三旬寒冬
你的喉咙开始干涩,你的心砰砰直跳,原有的猜测被推翻,你心中的怒火就要遏制不住,你的指甲狠狠地抓着自己的手臂,你的声音差点不成音节:“是谁。”
“是你最好的善善呐。”
“你胡说!”你大叫着打断他,你瞪着眼睛看着他,表情恶狠狠地,眼里却满满蓄出了泪水,“你最好不要血口喷人!”
“我血口喷人?”娄崈望重复了一遍你的话,笑了,他拍拍你的脸蛋,挑着眉,“那你要不要亲自去问问,看看他是怎么回答的?”
“我不相信你没有参与。”你的泪水已经滑了下来,你的声音都在颤抖,你在悲伤,悲伤他们经受了无妄之灾;你在愤怒,愤怒他们竟然如此草芥人命。
“我承认,这事是我叫陈祺汕做的。”娄崈望爽快地应了,但他的表情戏谑,继续说,“但陈祺汕明明有能力不听我的,可是。他没有。”
“所以,你还觉得,他是个好人吗?”
“为什么?”你的声音哽咽,你心里早有答案,但你始终不愿意承认。
娄崈望笑了一声,“为什么?你还不明白?是真不明白还是不想承认?”娄崈望贴到你的耳朵上,“是因为你啊!娃娃。你才是他们噩梦的来源。”
“疯子!疯子!疯子!”你失声尖叫,你不停地捶打着娄崈望,娄崈望抓住了你的手,你不能再动弹。
“我是疯子?”娄崈望逼视你,“我为什么会疯,为谁而疯,你不清楚?”
“罪魁祸首是你,如果你不想着逃,会有无辜的人死去吗?如果你不想着逃,你的双腿会成这样吗?”
“一切都是你的错。”
他的话钻进了大脑,知道他离开,仍旧在你的胸腔回荡。他的话,不动的时候像一块巨石,压得你喘不过气来,动的时候像一把利刃,将你的心划得鲜血淋漓。
是啊。一切都是你的错。你的眼睛发酸,酸的发痛。眼睛火辣辣的,你看着娄崈望的嘴一张一合,他笑得那么温柔,可是你知道,他的话远没有他的笑温柔。
酸涩涌上了你的心头,在你的胸口发酵。浓郁的酸味在你的胸腔翻涌,她们一鼓作气,闯上了眼眶,在眼眶里波涛汹涌。如果你没有选择参与这个游戏,就不会发生这么多事情了。一切都是你的错,一切都是你的错。
“你把她带去哪儿了?”你平静地倚在陈祺汕的怀里,平静地问。
“娄崈望跟你说是我把她带走了?”陈祺汕把玩着你的手,好笑地看着你。你也看着他,面无表情。
“他高估我了。”他亲了亲你的手指,将你的手指含在嘴里,“更别说,我只对她的生父有兴趣。”

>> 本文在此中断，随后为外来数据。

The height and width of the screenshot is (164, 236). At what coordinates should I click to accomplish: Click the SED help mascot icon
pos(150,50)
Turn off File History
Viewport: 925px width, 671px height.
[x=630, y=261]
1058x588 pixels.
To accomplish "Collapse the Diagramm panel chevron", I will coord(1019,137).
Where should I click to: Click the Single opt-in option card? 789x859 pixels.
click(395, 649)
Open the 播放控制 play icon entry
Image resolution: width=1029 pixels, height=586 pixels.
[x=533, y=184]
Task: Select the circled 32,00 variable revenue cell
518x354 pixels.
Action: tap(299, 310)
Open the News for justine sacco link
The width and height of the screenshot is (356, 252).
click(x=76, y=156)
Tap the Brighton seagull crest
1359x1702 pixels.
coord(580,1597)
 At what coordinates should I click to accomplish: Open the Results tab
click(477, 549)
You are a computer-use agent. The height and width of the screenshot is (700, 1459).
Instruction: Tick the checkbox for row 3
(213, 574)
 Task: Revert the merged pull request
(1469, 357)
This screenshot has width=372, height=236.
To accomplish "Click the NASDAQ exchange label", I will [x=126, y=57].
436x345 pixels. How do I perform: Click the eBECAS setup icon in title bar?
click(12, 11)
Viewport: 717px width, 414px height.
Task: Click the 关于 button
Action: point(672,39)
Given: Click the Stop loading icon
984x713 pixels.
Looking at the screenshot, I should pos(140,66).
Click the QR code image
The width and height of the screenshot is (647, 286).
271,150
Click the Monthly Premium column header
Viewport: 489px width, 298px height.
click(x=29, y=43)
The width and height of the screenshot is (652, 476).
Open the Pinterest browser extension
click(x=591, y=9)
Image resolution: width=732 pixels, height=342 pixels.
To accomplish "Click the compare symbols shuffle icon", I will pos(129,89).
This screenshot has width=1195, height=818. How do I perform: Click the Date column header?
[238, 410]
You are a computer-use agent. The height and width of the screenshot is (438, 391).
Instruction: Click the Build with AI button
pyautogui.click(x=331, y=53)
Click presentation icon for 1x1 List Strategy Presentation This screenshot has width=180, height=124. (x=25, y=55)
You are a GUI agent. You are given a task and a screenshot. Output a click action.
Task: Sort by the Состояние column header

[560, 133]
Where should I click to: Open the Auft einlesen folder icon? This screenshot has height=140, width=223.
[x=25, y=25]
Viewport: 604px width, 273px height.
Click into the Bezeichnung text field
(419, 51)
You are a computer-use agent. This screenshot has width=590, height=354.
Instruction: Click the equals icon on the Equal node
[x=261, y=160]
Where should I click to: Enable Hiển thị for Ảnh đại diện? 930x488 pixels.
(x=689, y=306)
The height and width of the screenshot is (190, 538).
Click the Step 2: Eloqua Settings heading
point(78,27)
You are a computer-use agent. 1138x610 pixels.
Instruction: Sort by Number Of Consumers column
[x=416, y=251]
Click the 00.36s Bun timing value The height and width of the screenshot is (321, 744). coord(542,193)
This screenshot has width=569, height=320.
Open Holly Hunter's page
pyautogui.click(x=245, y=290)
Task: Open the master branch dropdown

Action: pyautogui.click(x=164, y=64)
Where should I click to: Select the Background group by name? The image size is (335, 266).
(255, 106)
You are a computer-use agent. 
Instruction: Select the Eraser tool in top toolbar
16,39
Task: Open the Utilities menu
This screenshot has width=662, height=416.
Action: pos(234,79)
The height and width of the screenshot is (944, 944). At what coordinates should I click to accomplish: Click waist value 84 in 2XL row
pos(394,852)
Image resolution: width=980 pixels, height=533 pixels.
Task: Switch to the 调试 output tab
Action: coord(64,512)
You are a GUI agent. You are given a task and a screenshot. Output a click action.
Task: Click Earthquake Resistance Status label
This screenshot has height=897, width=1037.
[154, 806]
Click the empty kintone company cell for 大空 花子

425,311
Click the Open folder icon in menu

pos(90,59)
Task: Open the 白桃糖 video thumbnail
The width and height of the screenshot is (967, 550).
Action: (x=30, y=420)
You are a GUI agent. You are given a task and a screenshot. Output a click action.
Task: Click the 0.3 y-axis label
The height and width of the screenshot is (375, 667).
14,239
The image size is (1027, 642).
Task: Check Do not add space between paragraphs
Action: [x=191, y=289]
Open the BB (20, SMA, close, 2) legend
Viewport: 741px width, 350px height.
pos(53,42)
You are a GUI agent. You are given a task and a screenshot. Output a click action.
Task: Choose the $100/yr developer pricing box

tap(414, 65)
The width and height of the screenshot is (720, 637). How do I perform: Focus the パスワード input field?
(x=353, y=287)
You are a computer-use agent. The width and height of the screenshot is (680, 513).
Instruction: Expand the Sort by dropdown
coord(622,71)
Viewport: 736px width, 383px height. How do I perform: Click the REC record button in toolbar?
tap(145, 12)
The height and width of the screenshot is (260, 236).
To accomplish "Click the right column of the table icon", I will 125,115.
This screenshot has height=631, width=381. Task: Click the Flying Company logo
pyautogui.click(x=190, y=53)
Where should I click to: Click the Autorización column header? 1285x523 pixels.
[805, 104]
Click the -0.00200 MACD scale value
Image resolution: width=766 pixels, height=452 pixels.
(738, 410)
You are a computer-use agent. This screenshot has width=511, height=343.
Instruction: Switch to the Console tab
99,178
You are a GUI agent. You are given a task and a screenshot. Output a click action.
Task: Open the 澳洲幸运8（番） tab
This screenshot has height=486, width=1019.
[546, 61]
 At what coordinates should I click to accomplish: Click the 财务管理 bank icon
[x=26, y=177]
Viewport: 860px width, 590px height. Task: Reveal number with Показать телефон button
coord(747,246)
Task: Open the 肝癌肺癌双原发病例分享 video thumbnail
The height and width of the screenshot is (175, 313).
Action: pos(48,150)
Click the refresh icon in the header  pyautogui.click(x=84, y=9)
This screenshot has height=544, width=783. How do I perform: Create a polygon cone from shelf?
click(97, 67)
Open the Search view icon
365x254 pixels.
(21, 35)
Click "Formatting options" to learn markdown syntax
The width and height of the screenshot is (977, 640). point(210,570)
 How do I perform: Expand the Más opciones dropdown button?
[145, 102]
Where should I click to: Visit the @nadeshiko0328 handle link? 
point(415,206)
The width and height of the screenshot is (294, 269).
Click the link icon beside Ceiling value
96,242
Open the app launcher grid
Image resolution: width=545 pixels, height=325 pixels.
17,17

他将你的手吐出来,你的手指被他含过,每一根手指上头都粘着唾液。
“我现在只想看看到底是谁,把我比了过去。”
“然后,将他千刀万剐。”
“至于那个孩子。”陈祺汕顿了顿,笑了一声,接着说:“你最好祈祷她不要被我发现。”陈祺汕温柔地抚着你的头发,“不然,她难逃一死。”
“我不会让她有活着的一天。”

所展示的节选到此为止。